Ailene Voisin of the Sacramento Bee took the opportunity of Larry Brown's conquest of history in Charlotte, where the Bobcats made the postseason for the first time ever, to remind us she lobbied for the legend while the Kings instead messed around with Eric Musselman, Reggie Theus and Kenny Natt. Voisin argues that Musselman and Theus, touted by Kings' management as fresh faces on the rise, did nothing to help the development of the squad, whereas Brown turned the Bobcats from an also-ran to a playoff team (albeit one which got skunked in the first round).
Voisin has a point: Brown is still a successful coach, and Musselman nor Theus were. But to argue that the Kings would have been better off with Brown is stretching things too far.
The Kings in 2007, the year in which Brown semi-publicly lobbied for the Sacramento job after the team fired Musselman, were in a drastically different position than were the Bobcats in 2008. Sacramento was moving toward a clean slate, a youth-focused rebuild. The Bobcats were trying desperately to earn the franchise's first winning season, a premiere postseason berth. The Kings were developing a 19-year center in Spencer Hawes and drafting a 21-year-old power forward in Jason Thompson. The Bobcats were focusing on veterans, trading the team's 2007 top-10 pick for Jason Richardson. The Kings would go on to trade Mike Bibby for cap space, and the following summer Ron Artest for draft picks, and the following winter Brad Miller and John Salmons for cap space. How would Brown have responded if all the veterans were traded from under him?
You can't use a chainsaw to slice an onion, and you can't use Larry Brown to coach a team of 21-year-olds. Athens 2004 ring a bell? The tool just isn't right for the job. Never mind the potential clashes with the -- as Voisin calls him -- conservative Geoff Petrie. Why would Petrie bring in a name who would immediately challenge his position as grand poobah of Kings basketball? Why would anyone put mousetraps in their own shoes?

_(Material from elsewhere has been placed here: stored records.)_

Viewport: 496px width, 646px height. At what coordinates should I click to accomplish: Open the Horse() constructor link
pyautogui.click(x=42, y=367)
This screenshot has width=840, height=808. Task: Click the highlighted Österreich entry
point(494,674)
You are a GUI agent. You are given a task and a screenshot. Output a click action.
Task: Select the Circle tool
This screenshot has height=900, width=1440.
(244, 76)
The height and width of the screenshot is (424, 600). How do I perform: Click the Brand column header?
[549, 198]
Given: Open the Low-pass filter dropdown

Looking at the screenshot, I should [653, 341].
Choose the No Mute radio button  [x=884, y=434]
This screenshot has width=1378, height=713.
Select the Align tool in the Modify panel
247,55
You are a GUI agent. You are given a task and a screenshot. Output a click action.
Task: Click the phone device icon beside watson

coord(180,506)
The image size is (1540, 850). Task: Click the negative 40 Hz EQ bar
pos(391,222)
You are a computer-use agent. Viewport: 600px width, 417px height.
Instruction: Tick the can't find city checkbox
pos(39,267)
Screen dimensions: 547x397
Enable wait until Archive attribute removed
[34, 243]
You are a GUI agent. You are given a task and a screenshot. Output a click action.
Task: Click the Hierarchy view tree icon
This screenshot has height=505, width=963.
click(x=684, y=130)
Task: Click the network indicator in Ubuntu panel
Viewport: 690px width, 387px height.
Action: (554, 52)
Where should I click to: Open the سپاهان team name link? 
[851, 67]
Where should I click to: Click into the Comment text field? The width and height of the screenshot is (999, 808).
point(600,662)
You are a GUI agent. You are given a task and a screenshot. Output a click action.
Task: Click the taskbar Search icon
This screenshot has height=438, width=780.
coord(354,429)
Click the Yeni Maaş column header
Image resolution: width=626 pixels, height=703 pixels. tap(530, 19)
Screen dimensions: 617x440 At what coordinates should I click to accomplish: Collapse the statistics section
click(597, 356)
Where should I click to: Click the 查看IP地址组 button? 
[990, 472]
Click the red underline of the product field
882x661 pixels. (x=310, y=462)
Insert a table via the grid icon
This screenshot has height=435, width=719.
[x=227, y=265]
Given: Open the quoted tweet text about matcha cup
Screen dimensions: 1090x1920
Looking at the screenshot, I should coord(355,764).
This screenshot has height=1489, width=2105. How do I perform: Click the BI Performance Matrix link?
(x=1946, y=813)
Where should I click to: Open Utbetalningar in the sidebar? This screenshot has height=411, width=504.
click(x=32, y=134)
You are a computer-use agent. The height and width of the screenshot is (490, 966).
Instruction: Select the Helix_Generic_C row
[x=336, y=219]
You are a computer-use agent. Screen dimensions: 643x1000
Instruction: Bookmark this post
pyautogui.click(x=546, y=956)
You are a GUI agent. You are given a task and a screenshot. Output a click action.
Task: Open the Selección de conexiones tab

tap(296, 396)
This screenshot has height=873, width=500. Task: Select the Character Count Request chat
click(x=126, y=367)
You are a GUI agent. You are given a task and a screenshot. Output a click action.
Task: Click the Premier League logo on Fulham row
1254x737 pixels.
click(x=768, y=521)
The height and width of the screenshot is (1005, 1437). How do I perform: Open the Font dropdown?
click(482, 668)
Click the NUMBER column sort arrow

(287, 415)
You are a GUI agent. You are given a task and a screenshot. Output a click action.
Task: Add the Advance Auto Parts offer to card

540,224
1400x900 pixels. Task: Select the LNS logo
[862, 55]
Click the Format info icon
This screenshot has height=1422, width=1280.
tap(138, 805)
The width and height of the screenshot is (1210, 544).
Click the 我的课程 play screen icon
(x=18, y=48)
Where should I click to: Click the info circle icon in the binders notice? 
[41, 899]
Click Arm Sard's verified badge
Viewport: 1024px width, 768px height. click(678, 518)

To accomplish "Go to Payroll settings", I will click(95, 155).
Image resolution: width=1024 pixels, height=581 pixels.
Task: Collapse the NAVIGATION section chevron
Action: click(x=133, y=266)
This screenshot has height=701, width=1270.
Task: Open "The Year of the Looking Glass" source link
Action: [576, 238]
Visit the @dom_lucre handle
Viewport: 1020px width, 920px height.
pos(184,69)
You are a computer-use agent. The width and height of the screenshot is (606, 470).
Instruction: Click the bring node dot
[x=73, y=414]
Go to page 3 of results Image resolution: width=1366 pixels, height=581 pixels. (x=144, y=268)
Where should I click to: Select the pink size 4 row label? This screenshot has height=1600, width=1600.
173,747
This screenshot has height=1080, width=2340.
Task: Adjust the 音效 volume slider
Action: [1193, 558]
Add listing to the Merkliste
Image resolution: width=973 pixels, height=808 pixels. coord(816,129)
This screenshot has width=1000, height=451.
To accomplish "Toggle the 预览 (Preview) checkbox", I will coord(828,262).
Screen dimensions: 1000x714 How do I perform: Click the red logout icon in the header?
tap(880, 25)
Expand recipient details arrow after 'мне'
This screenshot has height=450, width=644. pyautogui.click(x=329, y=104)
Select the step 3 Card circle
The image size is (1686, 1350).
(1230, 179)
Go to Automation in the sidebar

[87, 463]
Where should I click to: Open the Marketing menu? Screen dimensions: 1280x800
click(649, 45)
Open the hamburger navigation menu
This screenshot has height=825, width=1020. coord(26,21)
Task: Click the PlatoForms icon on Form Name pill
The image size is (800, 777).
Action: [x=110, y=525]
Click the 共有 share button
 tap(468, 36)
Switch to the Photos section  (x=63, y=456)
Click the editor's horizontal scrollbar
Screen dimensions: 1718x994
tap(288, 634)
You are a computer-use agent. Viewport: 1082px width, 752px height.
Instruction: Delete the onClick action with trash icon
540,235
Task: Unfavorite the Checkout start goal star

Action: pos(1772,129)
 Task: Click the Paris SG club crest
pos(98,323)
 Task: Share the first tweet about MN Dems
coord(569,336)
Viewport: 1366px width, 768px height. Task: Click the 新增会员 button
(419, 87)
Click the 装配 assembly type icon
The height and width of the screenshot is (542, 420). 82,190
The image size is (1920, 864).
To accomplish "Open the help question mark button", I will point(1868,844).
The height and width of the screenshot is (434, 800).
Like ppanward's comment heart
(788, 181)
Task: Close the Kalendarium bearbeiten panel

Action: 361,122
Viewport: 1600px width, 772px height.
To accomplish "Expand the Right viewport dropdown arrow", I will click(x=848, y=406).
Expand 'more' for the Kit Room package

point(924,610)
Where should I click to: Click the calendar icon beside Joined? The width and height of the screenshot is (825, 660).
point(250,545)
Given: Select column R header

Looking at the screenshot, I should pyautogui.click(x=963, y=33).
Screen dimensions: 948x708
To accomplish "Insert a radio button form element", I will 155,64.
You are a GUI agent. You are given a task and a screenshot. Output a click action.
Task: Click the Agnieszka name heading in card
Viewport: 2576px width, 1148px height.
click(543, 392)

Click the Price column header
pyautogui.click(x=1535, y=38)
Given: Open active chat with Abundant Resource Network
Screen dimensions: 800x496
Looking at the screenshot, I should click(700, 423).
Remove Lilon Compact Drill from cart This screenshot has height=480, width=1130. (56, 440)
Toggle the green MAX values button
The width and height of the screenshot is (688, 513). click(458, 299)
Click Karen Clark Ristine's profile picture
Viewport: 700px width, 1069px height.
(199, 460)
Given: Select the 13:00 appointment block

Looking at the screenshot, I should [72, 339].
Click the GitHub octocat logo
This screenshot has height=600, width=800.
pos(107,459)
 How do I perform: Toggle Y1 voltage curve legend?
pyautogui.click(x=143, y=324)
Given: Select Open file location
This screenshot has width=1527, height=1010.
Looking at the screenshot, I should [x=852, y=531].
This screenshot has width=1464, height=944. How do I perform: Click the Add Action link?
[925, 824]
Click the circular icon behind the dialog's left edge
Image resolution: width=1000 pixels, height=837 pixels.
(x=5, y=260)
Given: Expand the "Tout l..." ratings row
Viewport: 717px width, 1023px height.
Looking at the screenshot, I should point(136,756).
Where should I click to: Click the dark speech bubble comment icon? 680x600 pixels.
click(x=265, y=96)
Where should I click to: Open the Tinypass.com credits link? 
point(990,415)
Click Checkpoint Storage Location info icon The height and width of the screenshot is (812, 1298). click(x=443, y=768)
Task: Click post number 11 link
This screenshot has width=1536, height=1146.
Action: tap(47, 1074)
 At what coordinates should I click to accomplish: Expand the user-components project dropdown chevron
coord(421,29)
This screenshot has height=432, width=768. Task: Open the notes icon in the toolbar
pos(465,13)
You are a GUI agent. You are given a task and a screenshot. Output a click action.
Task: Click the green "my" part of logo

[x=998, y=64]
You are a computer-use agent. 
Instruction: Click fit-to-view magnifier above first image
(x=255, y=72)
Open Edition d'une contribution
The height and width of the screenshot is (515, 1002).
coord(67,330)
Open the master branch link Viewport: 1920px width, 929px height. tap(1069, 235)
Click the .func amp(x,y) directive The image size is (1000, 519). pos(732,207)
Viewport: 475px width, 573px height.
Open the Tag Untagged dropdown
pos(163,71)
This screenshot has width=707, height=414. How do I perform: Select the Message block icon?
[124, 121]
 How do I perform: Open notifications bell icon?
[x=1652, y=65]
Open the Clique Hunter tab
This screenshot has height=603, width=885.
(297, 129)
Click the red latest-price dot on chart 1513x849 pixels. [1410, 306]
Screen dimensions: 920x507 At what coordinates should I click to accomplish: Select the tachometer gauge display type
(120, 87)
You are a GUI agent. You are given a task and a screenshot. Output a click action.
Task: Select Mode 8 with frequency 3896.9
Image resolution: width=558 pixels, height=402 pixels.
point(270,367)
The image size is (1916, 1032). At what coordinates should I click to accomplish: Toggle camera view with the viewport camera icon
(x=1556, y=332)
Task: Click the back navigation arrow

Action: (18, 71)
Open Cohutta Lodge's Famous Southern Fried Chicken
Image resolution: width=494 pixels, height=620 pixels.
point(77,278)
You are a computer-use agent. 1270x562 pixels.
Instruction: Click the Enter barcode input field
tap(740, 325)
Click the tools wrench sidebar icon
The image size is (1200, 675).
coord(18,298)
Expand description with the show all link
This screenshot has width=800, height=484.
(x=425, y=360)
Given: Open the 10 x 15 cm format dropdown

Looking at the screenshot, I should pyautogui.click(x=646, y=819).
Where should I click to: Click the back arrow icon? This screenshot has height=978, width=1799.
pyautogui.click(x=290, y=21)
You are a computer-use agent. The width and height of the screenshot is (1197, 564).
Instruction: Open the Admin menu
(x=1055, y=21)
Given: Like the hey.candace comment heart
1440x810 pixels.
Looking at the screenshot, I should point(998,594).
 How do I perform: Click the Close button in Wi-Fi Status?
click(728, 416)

I have been vociferous in my lobbying for a more defensive-minded coach through each hiring process. But Brown, one of the greatest defensive minds in modern basketball, was never a plausible answer. Not in 2007. Not in 2008. It worked in Charlotte because of Charlotte's desperate needs. (And work it did.) This situation, though, is mighty different. There are no one-size-fits-all answers when it comes to coaches. That ought to be recognized when discussing where the team's gone wrong.